= Problem =
Take from the records below each line that holds "Blunder".

(Dataset entries)
——————

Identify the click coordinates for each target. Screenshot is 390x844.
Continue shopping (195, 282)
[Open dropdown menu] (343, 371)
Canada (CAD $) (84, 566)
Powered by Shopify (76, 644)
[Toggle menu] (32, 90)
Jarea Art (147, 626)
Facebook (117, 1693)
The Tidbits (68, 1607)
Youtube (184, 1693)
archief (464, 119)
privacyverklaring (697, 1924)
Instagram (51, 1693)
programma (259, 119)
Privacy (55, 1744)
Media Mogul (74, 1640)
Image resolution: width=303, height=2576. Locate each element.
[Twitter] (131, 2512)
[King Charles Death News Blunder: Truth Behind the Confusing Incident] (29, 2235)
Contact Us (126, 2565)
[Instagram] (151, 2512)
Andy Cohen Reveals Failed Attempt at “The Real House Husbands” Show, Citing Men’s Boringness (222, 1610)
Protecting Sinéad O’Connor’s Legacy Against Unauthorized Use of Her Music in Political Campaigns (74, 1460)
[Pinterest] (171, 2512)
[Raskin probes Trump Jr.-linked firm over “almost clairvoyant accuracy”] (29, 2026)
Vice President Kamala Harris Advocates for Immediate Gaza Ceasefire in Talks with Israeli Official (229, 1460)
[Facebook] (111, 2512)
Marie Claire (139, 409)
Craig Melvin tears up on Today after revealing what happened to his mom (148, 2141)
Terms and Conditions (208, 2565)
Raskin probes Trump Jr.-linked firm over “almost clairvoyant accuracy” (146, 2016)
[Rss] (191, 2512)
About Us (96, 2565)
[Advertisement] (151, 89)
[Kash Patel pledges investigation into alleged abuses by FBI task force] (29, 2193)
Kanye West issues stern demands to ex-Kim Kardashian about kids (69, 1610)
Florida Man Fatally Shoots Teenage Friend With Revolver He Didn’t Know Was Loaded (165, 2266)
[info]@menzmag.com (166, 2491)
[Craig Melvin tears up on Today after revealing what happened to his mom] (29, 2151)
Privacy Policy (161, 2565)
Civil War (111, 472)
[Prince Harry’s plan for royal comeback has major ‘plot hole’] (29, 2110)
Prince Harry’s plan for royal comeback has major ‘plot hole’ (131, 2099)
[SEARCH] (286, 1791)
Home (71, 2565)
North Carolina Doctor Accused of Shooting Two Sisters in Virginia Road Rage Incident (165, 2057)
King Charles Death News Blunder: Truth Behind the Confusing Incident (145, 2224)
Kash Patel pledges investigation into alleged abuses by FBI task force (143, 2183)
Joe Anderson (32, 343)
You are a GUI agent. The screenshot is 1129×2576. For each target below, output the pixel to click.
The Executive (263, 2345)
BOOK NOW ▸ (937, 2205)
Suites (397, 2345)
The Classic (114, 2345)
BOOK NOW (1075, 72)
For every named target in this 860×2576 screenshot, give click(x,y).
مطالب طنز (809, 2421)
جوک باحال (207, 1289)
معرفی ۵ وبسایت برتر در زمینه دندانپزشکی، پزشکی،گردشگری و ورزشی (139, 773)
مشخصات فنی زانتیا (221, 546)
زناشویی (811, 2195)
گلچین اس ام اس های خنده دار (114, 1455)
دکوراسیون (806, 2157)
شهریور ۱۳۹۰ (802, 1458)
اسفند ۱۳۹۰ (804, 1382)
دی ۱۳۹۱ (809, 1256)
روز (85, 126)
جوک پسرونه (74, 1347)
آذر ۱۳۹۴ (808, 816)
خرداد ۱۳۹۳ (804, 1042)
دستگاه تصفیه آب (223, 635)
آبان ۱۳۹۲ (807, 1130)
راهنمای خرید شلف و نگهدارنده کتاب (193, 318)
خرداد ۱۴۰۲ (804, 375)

——————

= Finished exercise =
[King Charles Death News Blunder: Truth Behind the Confusing Incident] (29, 2235)
King Charles Death News Blunder: Truth Behind the Confusing Incident (145, 2224)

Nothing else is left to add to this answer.